Aphrodite se précipite pour secourir son fils du champ de bataille, et se souvenant de son vœu envers Athéna, Diomède la pourchasse et la blesse au bras. Apollon, le dieu des fléaux, vient au secours d’Énée, et Diomède, oubliant peut-être qu’il lui est interdit de combattre d’autres dieux, l’attaque trois fois avant d’être repoussé et averti de suivre les conseils d’Athéna.

Il bat en retraite et se retire du champ de bataille. Bien qu’il n’ait pu tuer Énée ni blesser grièvement Aphrodite, il s’en va avec les chevaux d’Énée, les deuxièmes meilleurs chevaux du champ après les montures d’Achille.

Lors d’une bataille ultérieure, Athéna vient à lui et conduit son char au combat, où il blesse Arès d’un coup de lance. Ainsi, Diomède devient le seul mortel à avoir jamais blessé deux immortels le même jour. Une fois cet objectif atteint, il refuse de combattre d’autres immortels, exprimant respect et vénération pour les dieux et le destin.
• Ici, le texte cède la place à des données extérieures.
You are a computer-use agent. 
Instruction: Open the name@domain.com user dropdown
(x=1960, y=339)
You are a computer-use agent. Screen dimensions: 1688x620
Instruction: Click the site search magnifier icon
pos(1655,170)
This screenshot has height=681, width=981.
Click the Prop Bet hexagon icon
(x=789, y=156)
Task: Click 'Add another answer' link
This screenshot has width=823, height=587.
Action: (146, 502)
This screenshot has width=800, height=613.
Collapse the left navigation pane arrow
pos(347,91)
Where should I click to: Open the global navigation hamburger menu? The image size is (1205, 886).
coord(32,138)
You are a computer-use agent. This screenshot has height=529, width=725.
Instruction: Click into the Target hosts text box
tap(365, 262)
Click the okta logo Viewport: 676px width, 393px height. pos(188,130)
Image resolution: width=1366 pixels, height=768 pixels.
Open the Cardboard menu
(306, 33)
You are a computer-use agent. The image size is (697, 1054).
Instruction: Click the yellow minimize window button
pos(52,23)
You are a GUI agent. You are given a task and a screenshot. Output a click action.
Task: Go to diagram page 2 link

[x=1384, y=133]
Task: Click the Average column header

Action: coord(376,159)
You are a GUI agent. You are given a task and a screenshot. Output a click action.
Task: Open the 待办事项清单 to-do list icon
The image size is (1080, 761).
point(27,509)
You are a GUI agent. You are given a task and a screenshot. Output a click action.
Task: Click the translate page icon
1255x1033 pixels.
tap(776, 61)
Diomède avec le Palladium s'approche d'un autel

Diomède avec le Palladium s'approche d'un autel

La mort de Diomède n’est pas relatée dans l’Iliade. Après la guerre, il retourne à Argos pour découvrir que la déesse Aphrodite a influencé son épouse, la poussant à l’infidélité. Son droit au trône d’Argos est contesté. Il fait voile vers l’Italie. Il fonda plus tard Argyripa. Il finit par faire la paix avec les Troyens, et selon certaines légendes, accéda à l’immortalité.

L’élévation au rang de dieu est sa récompense non seulement pour avoir combattu avec bravoure et courage durant la guerre, mais aussi pour avoir racheté les erreurs de son père par son honneur et son respect.

Dans divers récits de l’époque postérieure à la rédaction de l’Iliade, il existe plusieurs histoires de la mort de Diomède. Dans certaines versions, il meurt alors qu’il séjourne dans son nouveau foyer. Dans d’autres, il retourne dans son propre royaume et y meurt. Dans plusieurs récits, il ne meurt pas du tout mais est emmené à l’Olympe par les dieux pour être récompensé par la vie éternelle.